◆ TESTO FORNITO:
----

Un invito a un gesto semplice, quasi banale, “aprite un giornale”, smosse gli animi dei lettori del quotidiano inglese “The Observer”. Era il 28 maggio 1961 e Peter Benenson non poteva immaginare che le sue parole avrebbero dato vita al più grande movimento internazionale per la difesa dei Diritti Umani. Oggi, a distanza di 60 anni, i prigionieri dimenticati cambiano volto, ma purtroppo esistono ancora.
I loro nomi riempiono pagine di giornali e risuonano forti nelle voci degli attivisti durante le manifestazioni, mentre spesso chi dovrebbe e potrebbe agire si nasconde dietro imbarazzanti veli di omertà.
“Aprite il vostro giornale ogni giorno della settimana e troverete la notizia che da qualche parte del mondo qualcuno viene imprigionato, torturato o ucciso perché le sue opinioni o la sua religione sono inaccettabili per il governo.”
Peter Benenson scrisse quell’articolo poiché fortemente indignato di quanto accaduto in Portogallo che, all’epoca dei fatti, era sotto la dittatura di Salazar. In un ristorante di Lisbona, due giovani studenti furono arrestati con l’accusa di aver brindato alla libertà delle colonie portoghesi. Stanco dell’ennesima ingiusta violazione della Dichiarazione Universale dei Diritti Umani, Peter rese quindi pubblica la sua rabbia. Un gesto impulsivo, grazie al quale in tutto il mondo nacque un incredibile sentimento di partecipazione, per organizzare la prima campagna internazionale in difesa dei diritti negati.

----

◆ RECORD GREZZI:
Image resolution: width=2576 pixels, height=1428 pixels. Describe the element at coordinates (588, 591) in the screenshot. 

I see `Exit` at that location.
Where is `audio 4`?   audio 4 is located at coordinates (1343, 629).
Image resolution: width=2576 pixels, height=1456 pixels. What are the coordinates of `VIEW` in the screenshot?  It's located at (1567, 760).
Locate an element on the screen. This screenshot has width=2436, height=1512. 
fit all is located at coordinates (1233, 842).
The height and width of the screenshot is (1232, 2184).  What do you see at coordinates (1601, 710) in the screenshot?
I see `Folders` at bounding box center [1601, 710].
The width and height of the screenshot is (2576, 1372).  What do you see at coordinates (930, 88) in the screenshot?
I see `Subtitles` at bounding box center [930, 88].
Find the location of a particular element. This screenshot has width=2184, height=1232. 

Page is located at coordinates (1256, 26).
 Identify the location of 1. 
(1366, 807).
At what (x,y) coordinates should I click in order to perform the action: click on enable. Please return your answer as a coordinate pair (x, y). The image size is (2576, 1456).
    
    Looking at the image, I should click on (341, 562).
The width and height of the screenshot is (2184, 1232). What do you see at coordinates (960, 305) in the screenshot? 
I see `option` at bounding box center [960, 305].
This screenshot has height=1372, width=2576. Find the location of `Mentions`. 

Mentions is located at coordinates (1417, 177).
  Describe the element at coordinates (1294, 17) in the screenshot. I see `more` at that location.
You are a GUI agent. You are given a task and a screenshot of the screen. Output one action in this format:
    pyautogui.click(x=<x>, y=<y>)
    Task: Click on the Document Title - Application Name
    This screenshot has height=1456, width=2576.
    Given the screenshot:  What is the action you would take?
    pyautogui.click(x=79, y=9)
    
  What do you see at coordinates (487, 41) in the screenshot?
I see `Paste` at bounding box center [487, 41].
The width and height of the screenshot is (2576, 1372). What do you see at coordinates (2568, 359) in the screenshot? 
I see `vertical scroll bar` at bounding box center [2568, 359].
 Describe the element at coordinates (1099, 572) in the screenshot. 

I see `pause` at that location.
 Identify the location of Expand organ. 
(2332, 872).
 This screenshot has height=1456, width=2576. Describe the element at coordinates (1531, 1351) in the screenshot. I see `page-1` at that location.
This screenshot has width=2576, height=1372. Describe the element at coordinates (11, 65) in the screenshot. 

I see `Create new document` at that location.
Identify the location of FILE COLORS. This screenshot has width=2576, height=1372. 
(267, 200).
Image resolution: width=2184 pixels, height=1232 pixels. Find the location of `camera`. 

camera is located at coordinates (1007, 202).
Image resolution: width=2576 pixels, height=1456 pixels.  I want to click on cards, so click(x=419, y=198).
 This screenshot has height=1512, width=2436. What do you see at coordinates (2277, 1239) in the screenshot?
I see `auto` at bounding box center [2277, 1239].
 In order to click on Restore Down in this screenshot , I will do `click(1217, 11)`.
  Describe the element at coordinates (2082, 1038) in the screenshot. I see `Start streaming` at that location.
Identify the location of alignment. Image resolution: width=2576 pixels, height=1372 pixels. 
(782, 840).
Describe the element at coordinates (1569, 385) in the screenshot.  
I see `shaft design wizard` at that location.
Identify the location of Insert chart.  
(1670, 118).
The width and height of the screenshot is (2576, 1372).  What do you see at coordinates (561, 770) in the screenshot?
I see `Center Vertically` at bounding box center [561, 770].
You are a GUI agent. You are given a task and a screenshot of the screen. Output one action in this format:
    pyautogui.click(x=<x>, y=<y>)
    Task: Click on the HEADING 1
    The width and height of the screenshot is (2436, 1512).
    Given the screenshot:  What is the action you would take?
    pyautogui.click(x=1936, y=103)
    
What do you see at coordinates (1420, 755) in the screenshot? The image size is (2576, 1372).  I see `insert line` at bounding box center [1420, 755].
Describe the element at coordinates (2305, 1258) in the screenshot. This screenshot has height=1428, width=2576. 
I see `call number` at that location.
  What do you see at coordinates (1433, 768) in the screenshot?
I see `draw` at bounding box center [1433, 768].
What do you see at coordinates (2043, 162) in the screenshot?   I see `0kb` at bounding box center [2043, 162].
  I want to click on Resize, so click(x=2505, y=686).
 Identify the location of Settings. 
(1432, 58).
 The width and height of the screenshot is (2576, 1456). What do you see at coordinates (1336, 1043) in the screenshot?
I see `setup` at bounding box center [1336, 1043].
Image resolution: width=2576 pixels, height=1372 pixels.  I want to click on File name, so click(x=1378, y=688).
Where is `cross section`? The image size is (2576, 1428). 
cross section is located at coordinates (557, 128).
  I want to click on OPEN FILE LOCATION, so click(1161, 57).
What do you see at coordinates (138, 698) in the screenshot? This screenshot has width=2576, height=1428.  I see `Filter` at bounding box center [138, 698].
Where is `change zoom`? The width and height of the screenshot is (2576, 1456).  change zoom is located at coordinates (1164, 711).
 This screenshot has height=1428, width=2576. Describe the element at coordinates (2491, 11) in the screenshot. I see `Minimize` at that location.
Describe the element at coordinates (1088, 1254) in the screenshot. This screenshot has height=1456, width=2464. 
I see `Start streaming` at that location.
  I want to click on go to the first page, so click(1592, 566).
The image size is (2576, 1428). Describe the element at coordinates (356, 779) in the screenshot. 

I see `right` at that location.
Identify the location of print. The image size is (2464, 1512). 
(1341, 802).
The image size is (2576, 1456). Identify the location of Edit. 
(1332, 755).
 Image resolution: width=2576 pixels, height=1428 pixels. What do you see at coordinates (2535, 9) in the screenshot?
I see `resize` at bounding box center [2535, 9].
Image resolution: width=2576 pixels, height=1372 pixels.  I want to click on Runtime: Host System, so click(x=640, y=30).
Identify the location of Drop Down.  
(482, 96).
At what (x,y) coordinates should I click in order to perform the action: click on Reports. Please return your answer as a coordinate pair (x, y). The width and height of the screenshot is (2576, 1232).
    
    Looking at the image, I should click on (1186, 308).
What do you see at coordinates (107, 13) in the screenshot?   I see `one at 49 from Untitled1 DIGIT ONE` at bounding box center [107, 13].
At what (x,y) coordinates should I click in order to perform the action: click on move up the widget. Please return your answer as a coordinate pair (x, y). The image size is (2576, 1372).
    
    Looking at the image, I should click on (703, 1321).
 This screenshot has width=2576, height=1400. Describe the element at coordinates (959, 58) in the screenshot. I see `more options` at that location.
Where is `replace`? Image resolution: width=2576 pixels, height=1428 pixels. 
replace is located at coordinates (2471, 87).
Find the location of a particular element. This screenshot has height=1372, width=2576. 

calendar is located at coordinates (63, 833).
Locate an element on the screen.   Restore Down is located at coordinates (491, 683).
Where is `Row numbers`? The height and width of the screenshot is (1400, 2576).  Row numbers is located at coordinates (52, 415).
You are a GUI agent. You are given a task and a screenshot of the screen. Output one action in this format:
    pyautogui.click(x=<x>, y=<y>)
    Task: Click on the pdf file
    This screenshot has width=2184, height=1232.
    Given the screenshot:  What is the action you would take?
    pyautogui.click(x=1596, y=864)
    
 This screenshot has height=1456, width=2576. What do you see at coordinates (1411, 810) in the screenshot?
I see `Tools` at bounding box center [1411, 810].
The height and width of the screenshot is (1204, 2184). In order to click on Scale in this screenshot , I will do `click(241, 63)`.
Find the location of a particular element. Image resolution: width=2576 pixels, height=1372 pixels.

----

Nel testo su Peter Benenson, di che cosa furono accusati i due studenti arrestati in un ristorante di Lisbona?

Di aver brindato alla libertà delle colonie portoghesi.